Passage:

###

Presidents of the college have included:

- Travis Martin, 1966-1976
- John Hawse, 1976-1992
- Phillip Barry, 1992-1996
- William Hierstein, 1996-2001
- Bettsey Barhorst, 2001-2005
- Greg Schmitz, 2005-2011
- Linda Allen, 2011-2019
- Todd Holcomb, 2019-Present

==Academics==
Hawkeye Community College is accredited by the Higher Learning Commission and approved by the Iowa Department of Education.

College academic programs are divided into 11 career areas:

- Agriculture
- Arts & Humanities
- Automotive & Transportation
- Business
- Construction Trades
- Education
- Health Science & Services
- Information Technology
- Manufacturing & Engineering
- Science & Mathematics
- Social Sciences & Public Services

== Campus life ==

=== Student activities ===
Hawkeye Community College offers more than 25 student clubs and organizations and hosts many student activities throughout the year, most notably the annual Fall Fest celebration during August. On-campus dining is available at the RedTail Café, located inside the Brock Student Center on Main Campus.

==== Brock Student Center ====
The Brock Student Center is named after Mr. Harold Brock to honor his vision, leadership, and hard work in helping Hawkeye Community College grow. The center is home to the RedTail Café, the Veterans Resource Center, and The Brock Stop, which sells college-branded apparel and merchandise.

=== Health and wellness ===

==== Health Education and Services Center (HESC) ====
The Health Education and Services Center (HESC) on Main Campus hosts intramurals and tournaments and provides personal training and fitness assessments. Students have free access to use the gym and weight room and can participate in scheduled group fitness classes. HESC is also home to the Student Health Clinic, which provides free counseling and medical care to students.

=== Academic support ===
Hawkeye Community College provides students access to academic advisors, career advising, tutoring, a library, and other academic supports.

==== Library ====
The Hawkeye library is open to all college students and the general public. Members of the public can borrow many library materials through the Iowa Open Access program. The Library is located on the east side of Main Campus.

###

Supplied data:
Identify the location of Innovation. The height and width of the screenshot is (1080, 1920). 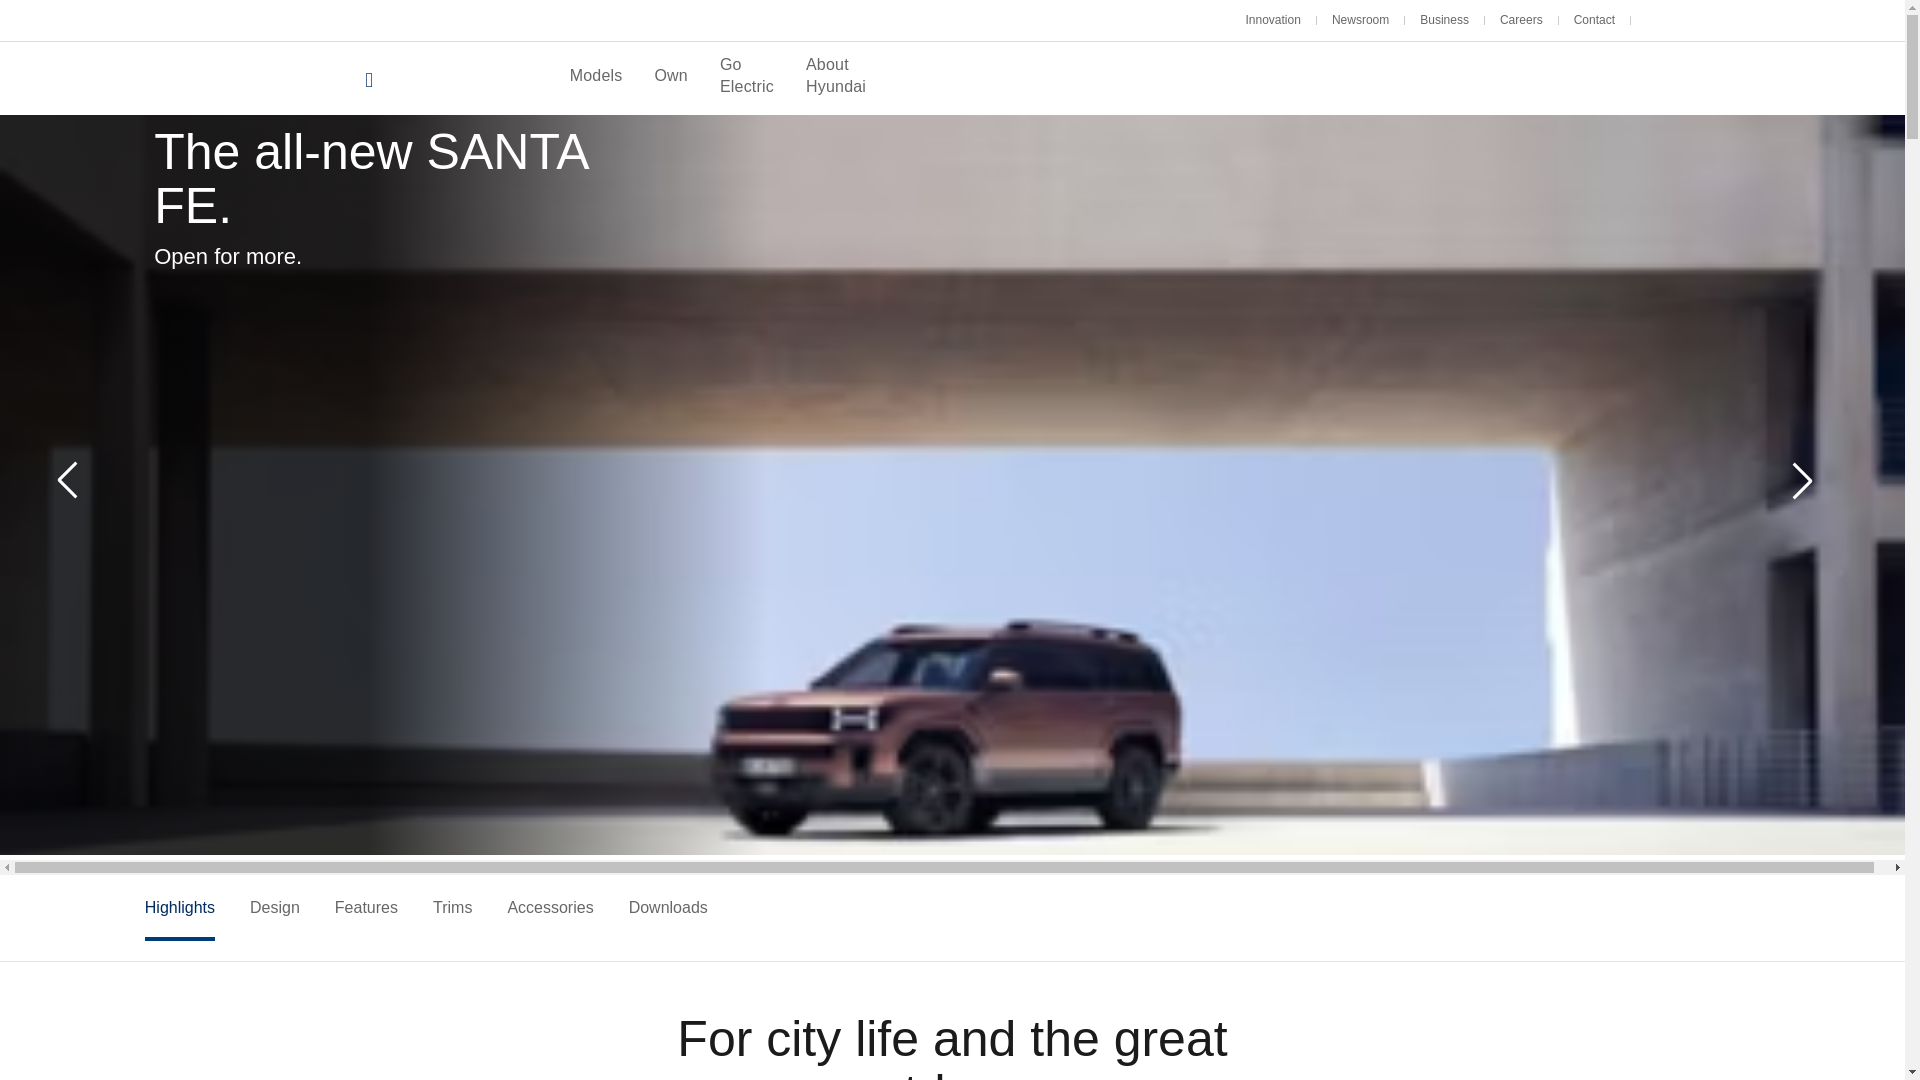
(1274, 20).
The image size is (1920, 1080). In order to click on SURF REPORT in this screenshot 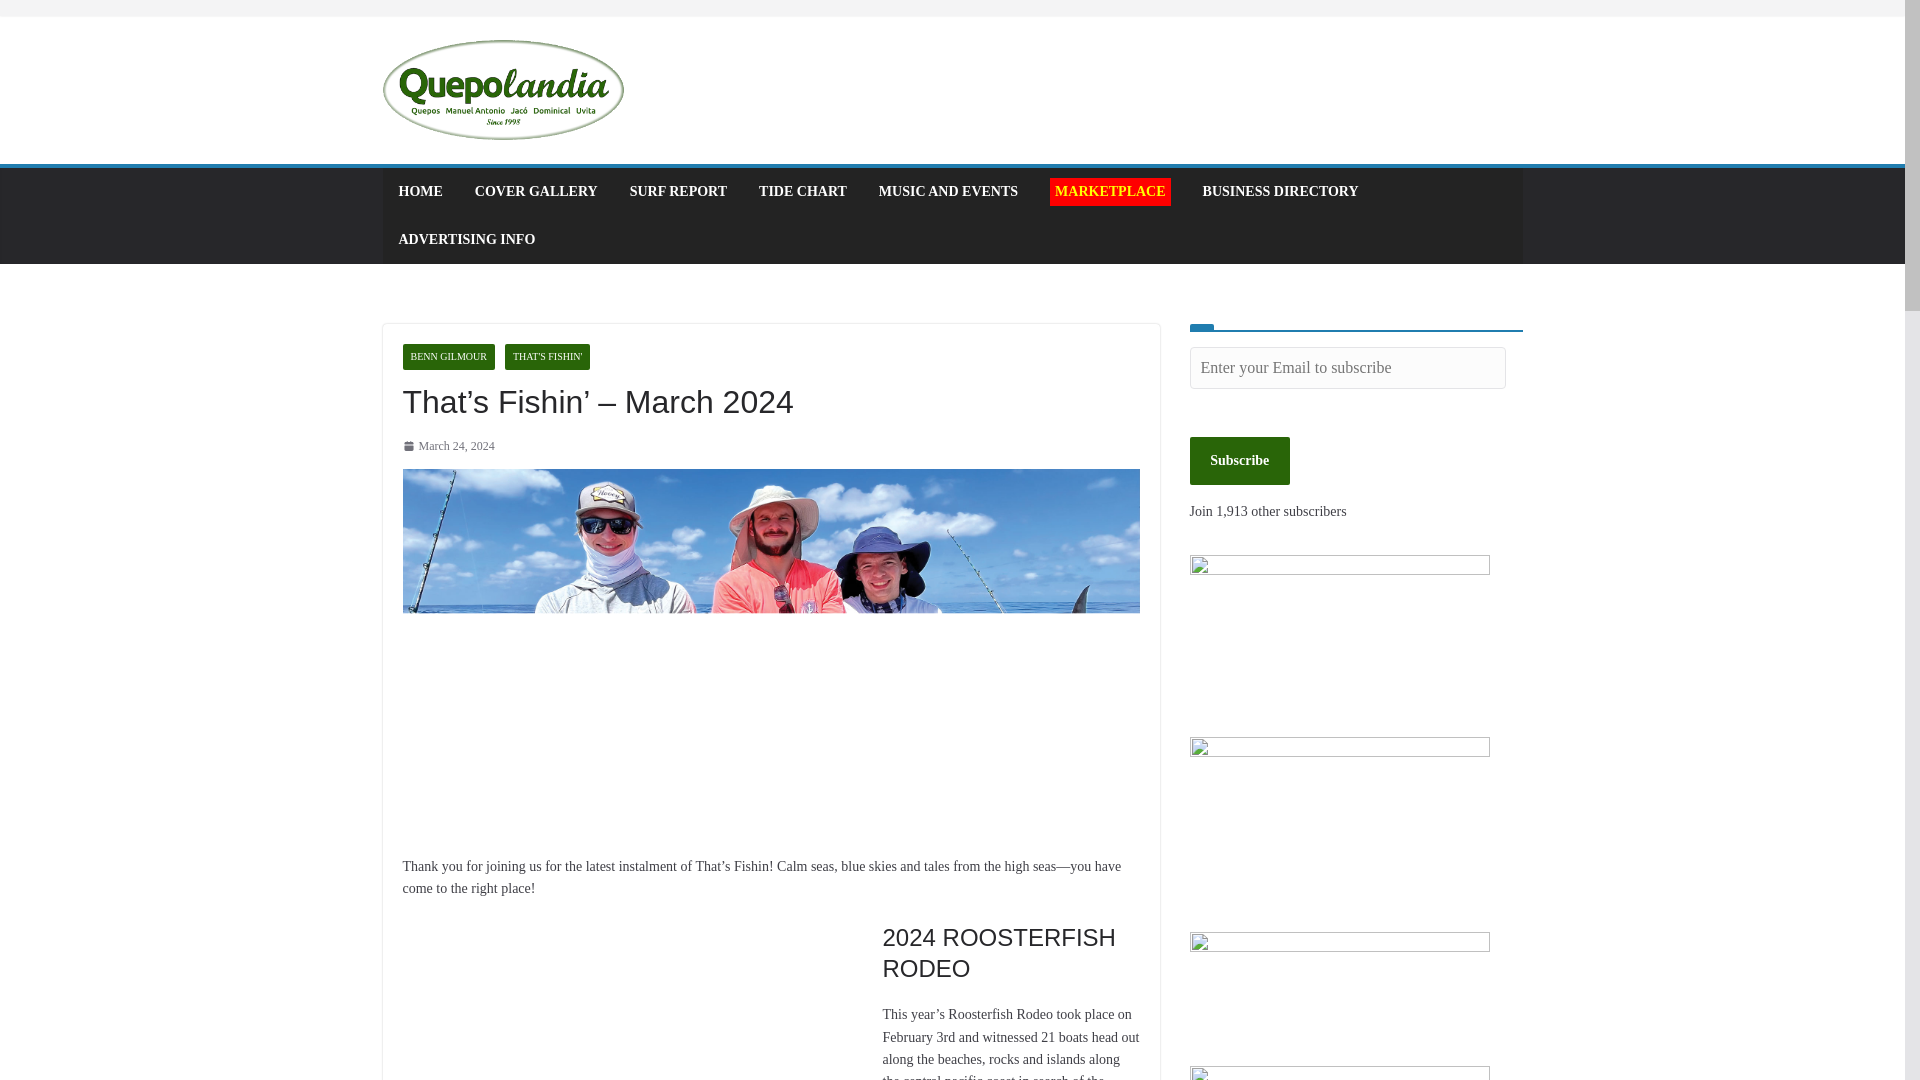, I will do `click(678, 192)`.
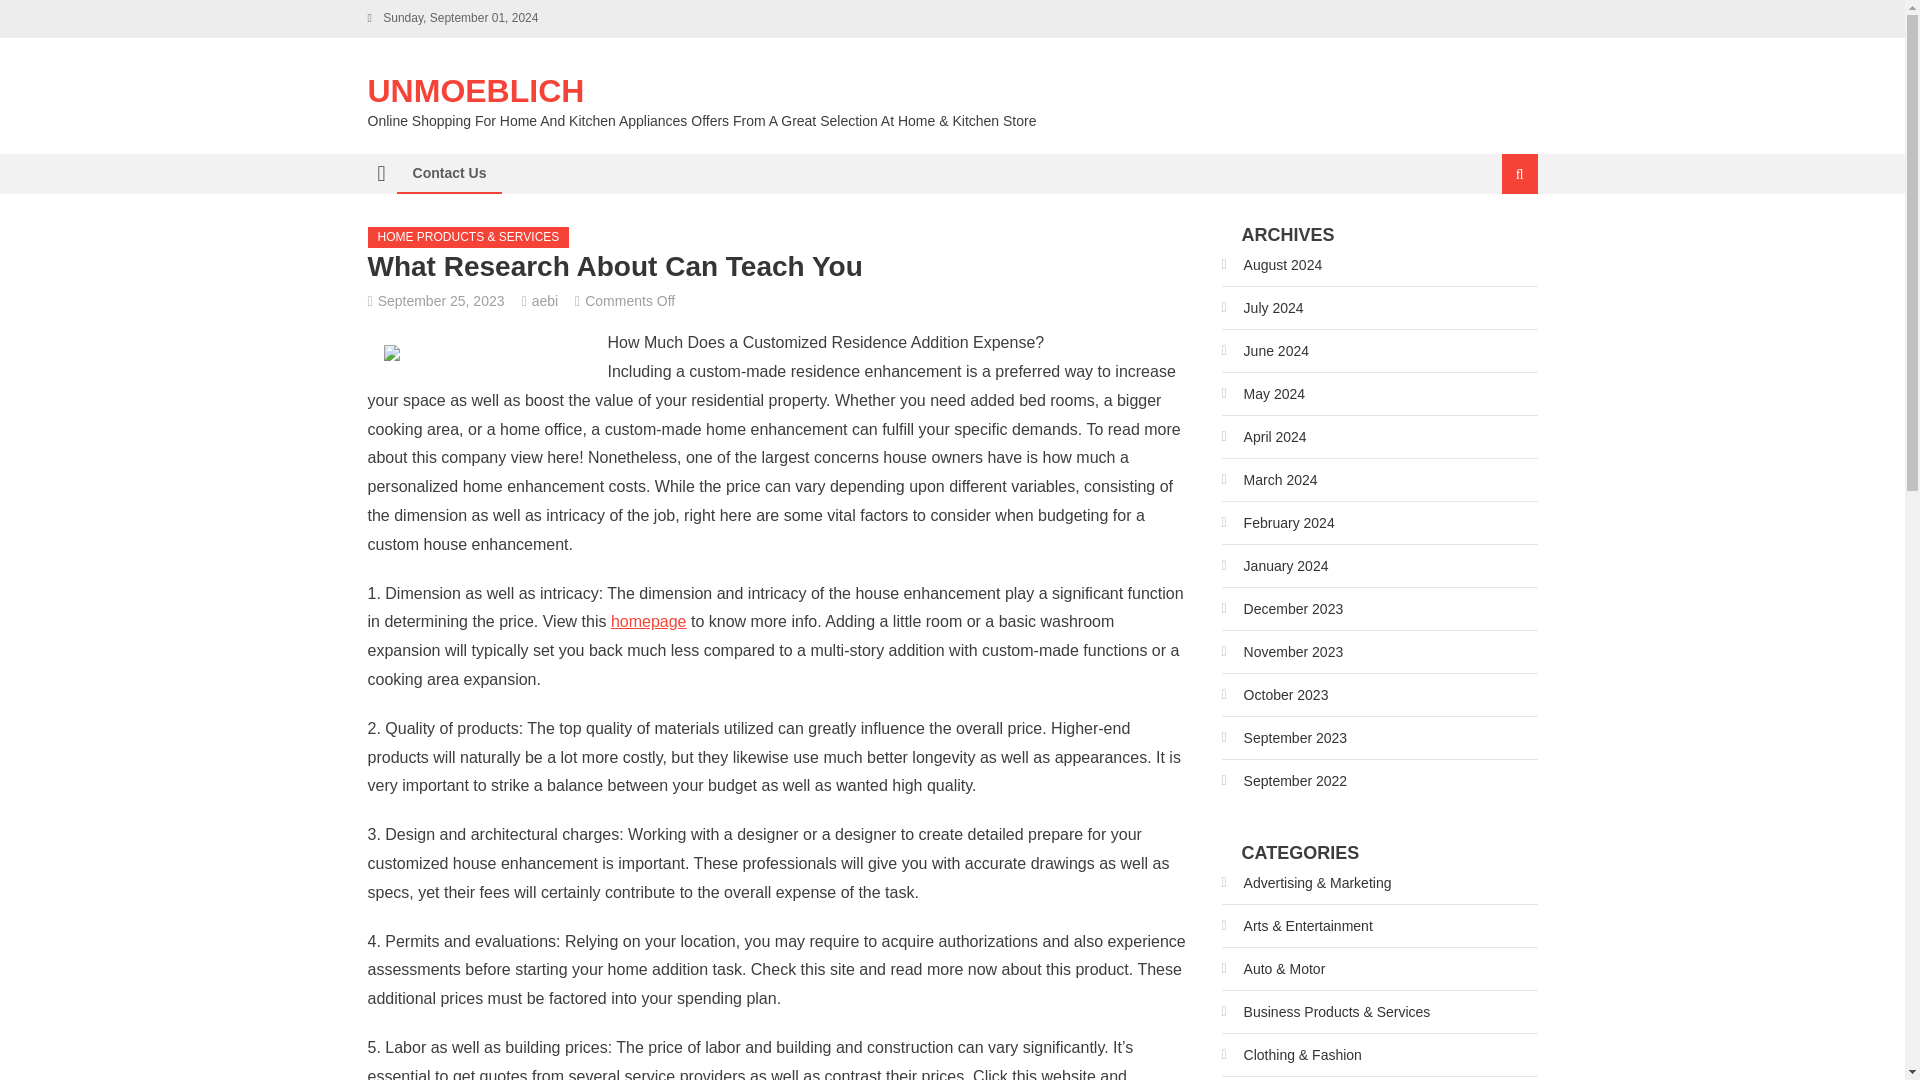 Image resolution: width=1920 pixels, height=1080 pixels. Describe the element at coordinates (1278, 522) in the screenshot. I see `February 2024` at that location.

###

Exercise:
Continue the Hawkeye Community College passage from where it stops. The data comes from a different source than the passage on Hawkeye Community College.

Solved problem:
==== Unity and Understanding Center ====
The Unity and Understanding Center is home to Student Success Services and the Office of Student Connection and Experience. The center has study spaces, a lounge, a conference room for student groups, and connections to other campus offices and community resources.

==== Testing center ====
Hawkeye Community College is an official test site for several college entrance exams, professional certification exams, and a proctoring site. Current Hawkeye students can use testing center for make-up exams and testing accommodations. The Testing Center is located on the upper level of Hawkeye Center on Main Campus.

==Athletics==
Hawkeye launched its RedTails athletics program for the 2015–2016 academic year. That team name refers to the red-tailed hawk and connects to both the "Hawkeye State" nickname and Waterloo's place as the seat of Black Hawk County. The Hawkeye's mascot, "Rusty," refers to the rusty red color of the red-tail's feathers.

Hawkeye is a member of the National Junior College Athletic Association and the Iowa Community College Athletic Conference.

=== Sports Teams ===
- Bowling (men's and women's)
- Cross Country (men's and women's)
- Dance
- Esports
- Golf (men's and women's)
- Soccer (men's and women's)
- Softball (women's)
- Sports Shooting
- Track & Field (men's and women's)
- Volleyball (women's)
- Wrestling (men's and women's)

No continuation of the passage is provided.